Consider the restriction to \(\mathcal {H}\) of the action of \(\mathcal {G}\) on S, \(\mathcal {H}(S) = \{h(s) | h \in \mathcal {H}, s\in S\}\). For all \(s \in S\), let \(\sigma _s = \mathcal {H}(s)\). Let \(S' = \{ \sigma _s | \forall s \in S\}\). \(S'\) defines a partition of S: All elements of S belong to some \(\sigma _s\), since \(e \in \mathcal {H}, e(s) = s \in \sigma _s\). Suppose we have \(s_1 \in \sigma _{s_1}\) and \(s_1 \in \sigma _{s_2}\). Then for some \(h \in \mathcal {H}, s_1 = h(s_2).\) Let t be any element in \(\sigma _{s_1}\), then for some \(h_1 \in \mathcal {H}\), \(t = h_1(s_1) = h_1h(s_2)\), and \(t \in \sigma _{s_2}\). Thus \(\sigma _{s_1} = \sigma _{s_2}\). Suppose \(s_1 \notin \sigma _{s_2}\), and \(t \in \sigma _{s_1} \cap \sigma _{s_2}\). Then there exist \(h_1, h_2 \in \mathcal {H}\) such that \(h_1(s_1) = t = h_2(s_2)\). Then \(h_1^{-1}h_2(s_2) = s_1\), so \(s_1 \in \sigma _{s_2}\), contradiction, and \(\sigma _{s_1}\) and \(\sigma _{s_2}\) are disjoint. Thus \(S'\) partitions S, and the members of \(S'\) are equivalence classes of the equivalence relation defined by the partition.

Lemma 2

\(\frac{\mathcal {G}}{\mathcal {H}}\) acts simply transitively on \(S'\).

Proof

Let \(x\mathcal {H}, y\mathcal {H}\) be distinct cosets \(\in \frac{\mathcal {G}}{\mathcal {H}}\) (i.e., \(y^{-1}x \notin \mathcal {H}\)), and \(\sigma _s \in S'\).

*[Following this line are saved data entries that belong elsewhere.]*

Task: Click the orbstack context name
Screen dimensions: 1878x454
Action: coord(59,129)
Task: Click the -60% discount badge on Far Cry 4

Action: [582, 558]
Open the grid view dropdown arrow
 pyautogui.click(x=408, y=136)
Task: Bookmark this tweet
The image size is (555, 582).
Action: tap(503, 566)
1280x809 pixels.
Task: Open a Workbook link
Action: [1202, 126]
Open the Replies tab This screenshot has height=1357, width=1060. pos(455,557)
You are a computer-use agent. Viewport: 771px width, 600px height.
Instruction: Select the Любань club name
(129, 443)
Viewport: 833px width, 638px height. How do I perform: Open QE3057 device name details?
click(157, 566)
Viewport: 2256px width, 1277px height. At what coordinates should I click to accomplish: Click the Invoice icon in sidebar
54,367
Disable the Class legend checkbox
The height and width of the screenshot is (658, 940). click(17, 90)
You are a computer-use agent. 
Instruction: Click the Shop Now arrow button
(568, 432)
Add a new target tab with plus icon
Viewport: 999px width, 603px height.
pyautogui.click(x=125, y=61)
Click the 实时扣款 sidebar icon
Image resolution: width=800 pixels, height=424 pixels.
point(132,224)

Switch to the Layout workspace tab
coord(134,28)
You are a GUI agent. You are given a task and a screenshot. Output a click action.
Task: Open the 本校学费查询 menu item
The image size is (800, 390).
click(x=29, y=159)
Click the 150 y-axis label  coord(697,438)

For any \(\sigma _s \in \mathcal {S'}, \mathcal {H}(\sigma _s) = \mathcal {H}(\mathcal {H}(s)) = \mathcal {H}\mathcal {H}(s) = \mathcal {H}(s) = \sigma _s\), by definition, and \(x\mathcal {H}(y\mathcal {H}(\sigma _s)) = x\mathcal {H}y\mathcal {H}(\sigma _s)\), so \(\frac{\mathcal {G}}{\mathcal {H}}\) acts transitively on \(S'\). Suppose \(x\mathcal {H}(\sigma _s) = y\mathcal {H}(\sigma _s)\). Then \((y\mathcal {H})^{-1}x\mathcal {H}(\sigma _s) = \sigma _s\), but also \((y\mathcal {H})^{-1}x\mathcal {H}(\sigma _s) = y^{-1}\mathcal {H}x\mathcal {H}(\sigma _s) = y^{-1}x\mathcal {H}\mathcal {H}(\sigma _s) = y^{-1}x\mathcal {H}(\sigma _s) = y^{-1}x(\sigma _s) = \sigma _s\), implies \(y^{-1}x \in \mathcal {H}\), contrary to assumption. For every \(s, t \in S'\), there exists \(x\mathcal {H} \in \frac{\mathcal {G}}{\mathcal {H}}\) such that \(x\mathcal {H}(s) = t\) (by definition of \(\mathcal {S'})\), and \(x\mathcal {H}\) is unique (by the above demonstration). Thus, \(\frac{\mathcal {G}}{\mathcal {H}}\) acts simply transitively on \(S'\).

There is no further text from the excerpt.